Già il titolo scelto dal Pontefice per il suo messaggio inquadra inequivocabilmente la questione: “Liberi di scegliere se migrare o restare”. Chi vede i migranti come nemici da cui difendersi allontanandoli o alzando muri non ha una visione corretta della storia. I confini non vanno posti al riparo dalle vittime di questo crudele traffico di esseri umani ma dai trafficanti di persone disperate. A essere contrastati in modo deciso e implacabile devono essere i «mercanti di carne umana» e coloro che trasformano l’Europa nel florido mercato di ogni attività criminale: dalla droga che entra a tonnellate allo sfruttamento della prostituzione coatta. I predatori del bene comune sono i tanti aguzzini che in Occidente organizzano e lucrano sul più turpe dei commerci: quello dei fragili. Perciò i Paesi di origine, transito e destinazione della tratta dovrebbero accordarsi e intensificare i loro sforzi per combattere i trafficanti e non le vittime. E invece in questi giorni si è persino sentito un sindaco dire che «per strada i migranti fanno paura».
Al contrario, come insegna il Santo Padre, i flussi migratori dei nostri giorni sono espressione di un fenomeno complesso e articolato, la cui comprensione «esige l’analisi attenta di tutti gli aspetti che caratterizzano le diverse tappe dell’esperienza migratoria: dalla partenza all’arrivo». Nessuno, infatti, emigra volontariamente. A determinare l’abbandono della propria terra sono indigenza estrema, guerre, catastrofi climatiche, persecuzioni. Non si lascia liberamente famiglia, patria, radici se non si è costretti da condizioni insostenibili. Chi lo fa è spinto dal bisogno e mette a rischio la vita in traversate atroci e spesso letali di deserti e mari.
Una tragedia individuale e collettiva che riecheggia sofferenze bibliche. È a causa di una grave carestia che Giacobbe, con tutta la sua famiglia, fu costretto a rifugiarsi in Egitto, dove suo figlio Giuseppe aveva assicurato loro la sopravvivenza.
L’Europa non è ancora riuscita a unirsi per affrontare il fenomeno migratorio e così lascia sole l’Italia e le altre Nazioni della parte meridionale del continente affacciate sul mare nostrum.
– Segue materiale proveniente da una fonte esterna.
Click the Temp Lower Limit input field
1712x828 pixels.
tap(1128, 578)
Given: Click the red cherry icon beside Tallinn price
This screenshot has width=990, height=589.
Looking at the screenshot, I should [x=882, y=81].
Così paradossalmente siamo testimoni e complici di ciò che gli individui provenienti dai popoli africani e asiatici sono costretti a sopportare ogni istante: la solitudine terribile di chi diventa anche in Occidente oggetto di disprezzo, emarginazione, razzismo o indifferenza e anche avversione e odio.
Non è semplice aiutare, soccorrere e accogliere persone profondamente segnate da drammi, traumi e violenze. Il film “Io Capitano” di Matteo Garrone offre uno spaccato veritiero di uno straziante percorso ad alto rischio che non sempre finisce con un lieto fine. Accoglienza e integrazione sono due facce della stessa medaglia. «Sono un cittadino, non di Atene o della Grecia, ma del mondo», diceva il filosofo Socrate. Due millenni e mezzo dopo serve ancora ribadire che ad essere sacra è la vita umana e non i confini.